***** Available data

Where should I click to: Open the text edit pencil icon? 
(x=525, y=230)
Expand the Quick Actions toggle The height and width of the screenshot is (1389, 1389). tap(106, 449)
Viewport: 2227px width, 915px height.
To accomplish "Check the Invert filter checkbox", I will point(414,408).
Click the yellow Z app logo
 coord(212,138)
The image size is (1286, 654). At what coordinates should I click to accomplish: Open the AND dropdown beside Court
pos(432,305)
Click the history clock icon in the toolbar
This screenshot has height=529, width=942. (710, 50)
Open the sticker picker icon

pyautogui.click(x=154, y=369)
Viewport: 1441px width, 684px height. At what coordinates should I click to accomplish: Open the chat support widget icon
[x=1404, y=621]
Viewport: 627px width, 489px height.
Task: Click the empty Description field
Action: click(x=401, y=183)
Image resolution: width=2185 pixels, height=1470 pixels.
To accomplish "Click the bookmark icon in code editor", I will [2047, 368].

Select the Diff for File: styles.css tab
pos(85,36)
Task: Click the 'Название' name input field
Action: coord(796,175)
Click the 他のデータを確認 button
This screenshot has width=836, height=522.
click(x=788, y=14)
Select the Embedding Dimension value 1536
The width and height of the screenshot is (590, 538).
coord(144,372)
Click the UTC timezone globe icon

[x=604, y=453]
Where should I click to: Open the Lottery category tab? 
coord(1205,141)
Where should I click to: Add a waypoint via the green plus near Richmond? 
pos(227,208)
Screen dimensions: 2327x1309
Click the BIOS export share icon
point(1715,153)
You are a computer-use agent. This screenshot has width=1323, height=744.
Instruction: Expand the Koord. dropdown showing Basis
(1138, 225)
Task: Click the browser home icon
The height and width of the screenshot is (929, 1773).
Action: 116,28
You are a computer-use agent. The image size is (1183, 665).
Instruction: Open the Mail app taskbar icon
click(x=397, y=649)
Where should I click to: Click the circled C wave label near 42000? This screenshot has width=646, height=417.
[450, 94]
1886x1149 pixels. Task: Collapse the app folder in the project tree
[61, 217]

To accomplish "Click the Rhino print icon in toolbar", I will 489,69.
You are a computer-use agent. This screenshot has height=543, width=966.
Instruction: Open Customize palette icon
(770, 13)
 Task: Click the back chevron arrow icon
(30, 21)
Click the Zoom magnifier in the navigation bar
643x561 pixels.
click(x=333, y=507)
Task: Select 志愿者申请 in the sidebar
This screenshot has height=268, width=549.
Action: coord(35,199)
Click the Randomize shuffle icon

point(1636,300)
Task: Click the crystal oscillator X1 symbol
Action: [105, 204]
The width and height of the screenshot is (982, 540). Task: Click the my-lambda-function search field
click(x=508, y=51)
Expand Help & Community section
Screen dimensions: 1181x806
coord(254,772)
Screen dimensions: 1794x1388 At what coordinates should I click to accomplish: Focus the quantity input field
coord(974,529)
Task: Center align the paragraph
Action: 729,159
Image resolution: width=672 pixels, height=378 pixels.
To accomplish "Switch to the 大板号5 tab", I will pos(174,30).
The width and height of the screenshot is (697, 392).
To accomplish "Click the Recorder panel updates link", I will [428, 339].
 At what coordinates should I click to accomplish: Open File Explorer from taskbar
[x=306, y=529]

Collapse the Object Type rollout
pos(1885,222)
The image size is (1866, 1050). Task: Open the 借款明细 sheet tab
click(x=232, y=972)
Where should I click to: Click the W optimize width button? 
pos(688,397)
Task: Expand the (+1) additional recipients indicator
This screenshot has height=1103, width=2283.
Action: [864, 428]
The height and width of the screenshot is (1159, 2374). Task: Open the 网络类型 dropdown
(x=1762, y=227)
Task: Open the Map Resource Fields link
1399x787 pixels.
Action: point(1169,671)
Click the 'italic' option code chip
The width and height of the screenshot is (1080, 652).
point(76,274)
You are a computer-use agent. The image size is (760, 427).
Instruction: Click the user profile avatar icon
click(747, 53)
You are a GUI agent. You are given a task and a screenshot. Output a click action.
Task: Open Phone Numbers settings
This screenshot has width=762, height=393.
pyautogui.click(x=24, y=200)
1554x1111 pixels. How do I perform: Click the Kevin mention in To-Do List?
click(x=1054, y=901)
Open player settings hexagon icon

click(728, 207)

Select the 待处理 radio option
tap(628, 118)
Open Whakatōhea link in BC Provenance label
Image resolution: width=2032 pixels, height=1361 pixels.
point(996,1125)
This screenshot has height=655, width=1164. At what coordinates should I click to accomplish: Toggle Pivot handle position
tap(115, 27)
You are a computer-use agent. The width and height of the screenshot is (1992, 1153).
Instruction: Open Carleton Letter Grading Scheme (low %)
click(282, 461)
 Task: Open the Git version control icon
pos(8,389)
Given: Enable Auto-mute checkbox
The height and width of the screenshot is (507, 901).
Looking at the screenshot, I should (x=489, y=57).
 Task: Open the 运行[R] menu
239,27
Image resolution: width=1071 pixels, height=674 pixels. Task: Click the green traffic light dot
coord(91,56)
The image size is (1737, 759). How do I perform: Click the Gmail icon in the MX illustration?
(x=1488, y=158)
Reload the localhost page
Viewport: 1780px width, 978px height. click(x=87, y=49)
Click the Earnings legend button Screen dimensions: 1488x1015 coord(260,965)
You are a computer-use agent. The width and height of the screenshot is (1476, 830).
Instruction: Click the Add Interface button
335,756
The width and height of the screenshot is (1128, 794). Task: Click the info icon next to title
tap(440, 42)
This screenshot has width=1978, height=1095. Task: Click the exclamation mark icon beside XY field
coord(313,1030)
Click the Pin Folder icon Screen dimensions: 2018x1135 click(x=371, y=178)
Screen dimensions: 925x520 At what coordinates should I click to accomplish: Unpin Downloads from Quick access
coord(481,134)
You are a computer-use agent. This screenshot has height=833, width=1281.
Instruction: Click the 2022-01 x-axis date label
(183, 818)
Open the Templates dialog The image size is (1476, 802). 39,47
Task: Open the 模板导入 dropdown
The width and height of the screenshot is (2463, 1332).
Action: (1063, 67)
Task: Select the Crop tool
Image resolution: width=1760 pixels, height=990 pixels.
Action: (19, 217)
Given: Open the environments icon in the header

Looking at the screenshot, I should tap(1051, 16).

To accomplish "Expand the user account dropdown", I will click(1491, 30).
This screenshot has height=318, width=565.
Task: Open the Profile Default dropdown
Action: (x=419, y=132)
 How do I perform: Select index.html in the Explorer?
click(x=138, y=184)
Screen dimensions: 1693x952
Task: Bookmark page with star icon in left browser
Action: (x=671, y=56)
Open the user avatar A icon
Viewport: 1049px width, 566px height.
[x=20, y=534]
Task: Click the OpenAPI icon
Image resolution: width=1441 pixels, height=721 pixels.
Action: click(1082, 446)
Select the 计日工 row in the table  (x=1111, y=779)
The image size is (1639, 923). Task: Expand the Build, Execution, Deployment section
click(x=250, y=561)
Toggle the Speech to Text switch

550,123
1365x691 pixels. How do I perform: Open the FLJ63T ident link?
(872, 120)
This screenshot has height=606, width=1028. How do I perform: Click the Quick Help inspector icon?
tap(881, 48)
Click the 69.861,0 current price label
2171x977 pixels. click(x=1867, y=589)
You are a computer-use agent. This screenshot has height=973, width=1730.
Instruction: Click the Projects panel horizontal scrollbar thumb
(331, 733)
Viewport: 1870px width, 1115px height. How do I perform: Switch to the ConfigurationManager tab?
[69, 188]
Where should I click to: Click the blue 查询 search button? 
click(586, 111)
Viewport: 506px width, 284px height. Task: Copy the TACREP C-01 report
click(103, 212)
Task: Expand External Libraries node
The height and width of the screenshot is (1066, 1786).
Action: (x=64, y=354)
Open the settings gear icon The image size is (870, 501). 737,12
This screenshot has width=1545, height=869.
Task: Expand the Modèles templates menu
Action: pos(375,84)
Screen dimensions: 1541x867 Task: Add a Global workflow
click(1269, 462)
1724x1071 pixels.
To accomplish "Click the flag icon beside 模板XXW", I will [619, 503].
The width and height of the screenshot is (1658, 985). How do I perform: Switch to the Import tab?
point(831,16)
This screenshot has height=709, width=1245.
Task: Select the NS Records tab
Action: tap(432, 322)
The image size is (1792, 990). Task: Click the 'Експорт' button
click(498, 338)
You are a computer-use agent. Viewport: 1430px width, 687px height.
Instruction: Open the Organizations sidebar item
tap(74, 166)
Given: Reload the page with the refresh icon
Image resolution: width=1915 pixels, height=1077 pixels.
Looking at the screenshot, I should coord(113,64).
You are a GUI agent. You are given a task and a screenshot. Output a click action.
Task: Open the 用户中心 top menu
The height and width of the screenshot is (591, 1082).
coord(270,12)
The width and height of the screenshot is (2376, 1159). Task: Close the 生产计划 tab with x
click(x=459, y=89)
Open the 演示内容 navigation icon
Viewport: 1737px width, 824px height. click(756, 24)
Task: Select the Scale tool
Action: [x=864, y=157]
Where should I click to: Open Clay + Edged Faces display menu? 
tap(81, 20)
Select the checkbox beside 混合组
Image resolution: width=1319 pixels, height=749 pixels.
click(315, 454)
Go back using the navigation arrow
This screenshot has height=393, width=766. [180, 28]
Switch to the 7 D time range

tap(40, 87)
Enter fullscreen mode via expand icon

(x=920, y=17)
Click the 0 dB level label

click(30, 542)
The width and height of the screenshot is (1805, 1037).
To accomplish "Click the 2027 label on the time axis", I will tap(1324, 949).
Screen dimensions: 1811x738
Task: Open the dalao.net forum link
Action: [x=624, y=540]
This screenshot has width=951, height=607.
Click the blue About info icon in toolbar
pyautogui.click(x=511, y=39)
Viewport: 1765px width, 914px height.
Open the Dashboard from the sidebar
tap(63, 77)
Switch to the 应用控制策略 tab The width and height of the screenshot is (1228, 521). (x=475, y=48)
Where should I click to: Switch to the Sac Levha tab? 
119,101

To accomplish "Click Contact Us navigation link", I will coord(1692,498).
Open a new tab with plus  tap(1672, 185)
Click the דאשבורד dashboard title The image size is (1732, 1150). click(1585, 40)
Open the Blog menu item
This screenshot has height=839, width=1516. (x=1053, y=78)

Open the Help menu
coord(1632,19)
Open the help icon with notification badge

**********

Reproduce exactly, and only, the part of the listing above that begins at the line with "Open Whakatōhea link in BC Provenance label" and goes on through the line with "is (1992, 1153).".

Open Whakatōhea link in BC Provenance label
Image resolution: width=2032 pixels, height=1361 pixels.
point(996,1125)
This screenshot has height=655, width=1164. At what coordinates should I click to accomplish: Toggle Pivot handle position
tap(115, 27)
You are a computer-use agent. The width and height of the screenshot is (1992, 1153).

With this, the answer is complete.